_YOUR GOAL_
A line-by-line copy of the material below is required.
---+---
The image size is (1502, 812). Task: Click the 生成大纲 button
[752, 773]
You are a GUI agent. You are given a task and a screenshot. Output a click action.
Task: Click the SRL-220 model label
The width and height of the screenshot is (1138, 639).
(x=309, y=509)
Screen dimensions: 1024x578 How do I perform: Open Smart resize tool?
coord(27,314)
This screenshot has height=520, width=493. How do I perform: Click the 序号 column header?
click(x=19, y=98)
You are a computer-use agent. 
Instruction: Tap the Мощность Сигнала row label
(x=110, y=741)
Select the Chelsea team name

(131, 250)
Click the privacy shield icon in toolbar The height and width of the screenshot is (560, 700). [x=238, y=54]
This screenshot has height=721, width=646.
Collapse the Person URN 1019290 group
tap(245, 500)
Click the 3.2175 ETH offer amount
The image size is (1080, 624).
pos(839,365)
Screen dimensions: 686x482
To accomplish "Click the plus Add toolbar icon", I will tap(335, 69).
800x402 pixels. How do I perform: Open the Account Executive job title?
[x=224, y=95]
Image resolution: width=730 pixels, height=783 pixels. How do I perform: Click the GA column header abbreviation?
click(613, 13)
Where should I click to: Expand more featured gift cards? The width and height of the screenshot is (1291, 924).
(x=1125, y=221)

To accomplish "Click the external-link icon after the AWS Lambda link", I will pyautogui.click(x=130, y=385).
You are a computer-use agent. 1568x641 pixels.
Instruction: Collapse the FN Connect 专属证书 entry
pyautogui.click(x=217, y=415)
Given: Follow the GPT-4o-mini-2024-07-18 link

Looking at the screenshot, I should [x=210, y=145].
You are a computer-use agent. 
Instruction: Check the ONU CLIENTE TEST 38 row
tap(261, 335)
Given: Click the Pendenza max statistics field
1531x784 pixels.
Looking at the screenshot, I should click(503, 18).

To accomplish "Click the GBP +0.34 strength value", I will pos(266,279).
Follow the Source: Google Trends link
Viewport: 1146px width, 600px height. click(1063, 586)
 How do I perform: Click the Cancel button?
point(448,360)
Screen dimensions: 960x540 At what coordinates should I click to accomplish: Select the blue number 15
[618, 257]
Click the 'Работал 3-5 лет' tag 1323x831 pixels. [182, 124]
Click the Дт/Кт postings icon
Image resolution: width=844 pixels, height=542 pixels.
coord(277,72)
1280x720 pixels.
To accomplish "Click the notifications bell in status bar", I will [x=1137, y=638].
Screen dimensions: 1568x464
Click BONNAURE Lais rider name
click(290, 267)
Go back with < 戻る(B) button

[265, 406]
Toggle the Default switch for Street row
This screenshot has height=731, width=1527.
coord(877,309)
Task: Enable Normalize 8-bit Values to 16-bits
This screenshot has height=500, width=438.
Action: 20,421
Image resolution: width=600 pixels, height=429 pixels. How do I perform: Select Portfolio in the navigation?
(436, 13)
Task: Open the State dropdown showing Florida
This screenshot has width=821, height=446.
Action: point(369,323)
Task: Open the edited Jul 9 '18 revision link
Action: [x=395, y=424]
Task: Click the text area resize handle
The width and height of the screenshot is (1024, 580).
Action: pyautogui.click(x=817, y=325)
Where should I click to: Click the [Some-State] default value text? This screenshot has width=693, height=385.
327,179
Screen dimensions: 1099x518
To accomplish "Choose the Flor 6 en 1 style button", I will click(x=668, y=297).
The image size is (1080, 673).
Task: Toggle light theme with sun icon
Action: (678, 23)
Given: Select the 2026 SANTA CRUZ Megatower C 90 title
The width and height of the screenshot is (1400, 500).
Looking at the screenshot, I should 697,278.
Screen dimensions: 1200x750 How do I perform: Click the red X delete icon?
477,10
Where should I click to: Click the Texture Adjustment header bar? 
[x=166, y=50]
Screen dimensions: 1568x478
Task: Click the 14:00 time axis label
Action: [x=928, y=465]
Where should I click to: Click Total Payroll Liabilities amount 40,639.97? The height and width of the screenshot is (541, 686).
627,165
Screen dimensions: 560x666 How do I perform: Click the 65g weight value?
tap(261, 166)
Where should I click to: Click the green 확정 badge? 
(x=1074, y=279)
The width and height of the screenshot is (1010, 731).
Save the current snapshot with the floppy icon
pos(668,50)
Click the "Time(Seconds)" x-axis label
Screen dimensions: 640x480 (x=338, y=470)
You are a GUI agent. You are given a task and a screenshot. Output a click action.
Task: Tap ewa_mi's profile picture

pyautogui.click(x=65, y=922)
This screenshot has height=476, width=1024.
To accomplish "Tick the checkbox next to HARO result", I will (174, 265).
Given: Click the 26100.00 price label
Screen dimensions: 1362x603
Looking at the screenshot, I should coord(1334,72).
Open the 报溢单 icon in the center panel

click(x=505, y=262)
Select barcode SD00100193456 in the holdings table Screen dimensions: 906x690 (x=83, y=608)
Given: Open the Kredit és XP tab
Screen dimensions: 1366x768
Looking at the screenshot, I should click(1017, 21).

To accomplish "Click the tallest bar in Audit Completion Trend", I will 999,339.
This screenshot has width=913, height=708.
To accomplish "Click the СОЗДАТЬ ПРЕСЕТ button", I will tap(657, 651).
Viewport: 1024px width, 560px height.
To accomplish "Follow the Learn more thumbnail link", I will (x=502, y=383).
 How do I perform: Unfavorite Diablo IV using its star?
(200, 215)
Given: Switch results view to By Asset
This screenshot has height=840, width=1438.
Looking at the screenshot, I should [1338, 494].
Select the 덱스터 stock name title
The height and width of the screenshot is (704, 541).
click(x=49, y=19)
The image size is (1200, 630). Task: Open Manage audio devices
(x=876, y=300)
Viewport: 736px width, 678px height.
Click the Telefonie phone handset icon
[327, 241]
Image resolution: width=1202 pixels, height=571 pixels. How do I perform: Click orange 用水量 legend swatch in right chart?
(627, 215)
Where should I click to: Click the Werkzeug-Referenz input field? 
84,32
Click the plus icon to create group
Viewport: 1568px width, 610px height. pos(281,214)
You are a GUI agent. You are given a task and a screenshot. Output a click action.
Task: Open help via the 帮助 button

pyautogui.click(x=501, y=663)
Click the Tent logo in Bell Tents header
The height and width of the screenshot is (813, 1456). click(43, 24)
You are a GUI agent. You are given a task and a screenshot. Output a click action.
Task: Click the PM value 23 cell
---+---
_REPLY_
The image size is (1502, 812). Task: Click the 生成大纲 button
[752, 773]
You are a GUI agent. You are given a task and a screenshot. Output a click action.
Task: Click the SRL-220 model label
The width and height of the screenshot is (1138, 639).
(x=309, y=509)
Screen dimensions: 1024x578 How do I perform: Open Smart resize tool?
coord(27,314)
This screenshot has height=520, width=493. How do I perform: Click the 序号 column header?
click(x=19, y=98)
You are a computer-use agent. 
Instruction: Tap the Мощность Сигнала row label
(x=110, y=741)
Select the Chelsea team name

(131, 250)
Click the privacy shield icon in toolbar The height and width of the screenshot is (560, 700). [x=238, y=54]
This screenshot has height=721, width=646.
Collapse the Person URN 1019290 group
tap(245, 500)
Click the 3.2175 ETH offer amount
The image size is (1080, 624).
pos(839,365)
Screen dimensions: 686x482
To accomplish "Click the plus Add toolbar icon", I will tap(335, 69).
800x402 pixels. How do I perform: Open the Account Executive job title?
[x=224, y=95]
Image resolution: width=730 pixels, height=783 pixels. How do I perform: Click the GA column header abbreviation?
click(613, 13)
Where should I click to: Expand more featured gift cards? The width and height of the screenshot is (1291, 924).
(x=1125, y=221)

To accomplish "Click the external-link icon after the AWS Lambda link", I will pyautogui.click(x=130, y=385).
You are a computer-use agent. 1568x641 pixels.
Instruction: Collapse the FN Connect 专属证书 entry
pyautogui.click(x=217, y=415)
Given: Follow the GPT-4o-mini-2024-07-18 link

Looking at the screenshot, I should [x=210, y=145].
You are a computer-use agent. 
Instruction: Check the ONU CLIENTE TEST 38 row
tap(261, 335)
Given: Click the Pendenza max statistics field
1531x784 pixels.
Looking at the screenshot, I should click(503, 18).

To accomplish "Click the GBP +0.34 strength value", I will pos(266,279).
Follow the Source: Google Trends link
Viewport: 1146px width, 600px height. click(1063, 586)
 How do I perform: Click the Cancel button?
point(448,360)
Screen dimensions: 960x540 At what coordinates should I click to accomplish: Select the blue number 15
[618, 257]
Click the 'Работал 3-5 лет' tag 1323x831 pixels. [182, 124]
Click the Дт/Кт postings icon
Image resolution: width=844 pixels, height=542 pixels.
coord(277,72)
1280x720 pixels.
To accomplish "Click the notifications bell in status bar", I will [x=1137, y=638].
Screen dimensions: 1568x464
Click BONNAURE Lais rider name
click(290, 267)
Go back with < 戻る(B) button

[265, 406]
Toggle the Default switch for Street row
This screenshot has height=731, width=1527.
coord(877,309)
Task: Enable Normalize 8-bit Values to 16-bits
This screenshot has height=500, width=438.
Action: 20,421
Image resolution: width=600 pixels, height=429 pixels. How do I perform: Select Portfolio in the navigation?
(436, 13)
Task: Open the State dropdown showing Florida
This screenshot has width=821, height=446.
Action: point(369,323)
Task: Open the edited Jul 9 '18 revision link
Action: [x=395, y=424]
Task: Click the text area resize handle
The width and height of the screenshot is (1024, 580).
Action: pyautogui.click(x=817, y=325)
Where should I click to: Click the [Some-State] default value text? This screenshot has width=693, height=385.
327,179
Screen dimensions: 1099x518
To accomplish "Choose the Flor 6 en 1 style button", I will click(x=668, y=297).
The image size is (1080, 673).
Task: Toggle light theme with sun icon
Action: (678, 23)
Given: Select the 2026 SANTA CRUZ Megatower C 90 title
The width and height of the screenshot is (1400, 500).
Looking at the screenshot, I should 697,278.
Screen dimensions: 1200x750 How do I perform: Click the red X delete icon?
477,10
Where should I click to: Click the Texture Adjustment header bar? 
[x=166, y=50]
Screen dimensions: 1568x478
Task: Click the 14:00 time axis label
Action: [x=928, y=465]
Where should I click to: Click Total Payroll Liabilities amount 40,639.97? The height and width of the screenshot is (541, 686).
627,165
Screen dimensions: 560x666 How do I perform: Click the 65g weight value?
tap(261, 166)
Where should I click to: Click the green 확정 badge? 
(x=1074, y=279)
The width and height of the screenshot is (1010, 731).
Save the current snapshot with the floppy icon
pos(668,50)
Click the "Time(Seconds)" x-axis label
Screen dimensions: 640x480 (x=338, y=470)
You are a GUI agent. You are given a task and a screenshot. Output a click action.
Task: Tap ewa_mi's profile picture

pyautogui.click(x=65, y=922)
This screenshot has height=476, width=1024.
To accomplish "Tick the checkbox next to HARO result", I will (174, 265).
Given: Click the 26100.00 price label
Screen dimensions: 1362x603
Looking at the screenshot, I should coord(1334,72).
Open the 报溢单 icon in the center panel

click(x=505, y=262)
Select barcode SD00100193456 in the holdings table Screen dimensions: 906x690 (x=83, y=608)
Given: Open the Kredit és XP tab
Screen dimensions: 1366x768
Looking at the screenshot, I should click(1017, 21).

To accomplish "Click the tallest bar in Audit Completion Trend", I will 999,339.
This screenshot has width=913, height=708.
To accomplish "Click the СОЗДАТЬ ПРЕСЕТ button", I will tap(657, 651).
Viewport: 1024px width, 560px height.
To accomplish "Follow the Learn more thumbnail link", I will (x=502, y=383).
 How do I perform: Unfavorite Diablo IV using its star?
(200, 215)
Given: Switch results view to By Asset
This screenshot has height=840, width=1438.
Looking at the screenshot, I should [1338, 494].
Select the 덱스터 stock name title
The height and width of the screenshot is (704, 541).
click(x=49, y=19)
The image size is (1200, 630). Task: Open Manage audio devices
(x=876, y=300)
Viewport: 736px width, 678px height.
Click the Telefonie phone handset icon
[327, 241]
Image resolution: width=1202 pixels, height=571 pixels. How do I perform: Click orange 用水量 legend swatch in right chart?
(627, 215)
Where should I click to: Click the Werkzeug-Referenz input field? 
84,32
Click the plus icon to create group
Viewport: 1568px width, 610px height. pos(281,214)
You are a GUI agent. You are given a task and a screenshot. Output a click action.
Task: Open help via the 帮助 button

pyautogui.click(x=501, y=663)
Click the Tent logo in Bell Tents header
The height and width of the screenshot is (813, 1456). click(43, 24)
You are a GUI agent. You are given a task and a screenshot. Output a click action.
Task: Click the PM value 23 cell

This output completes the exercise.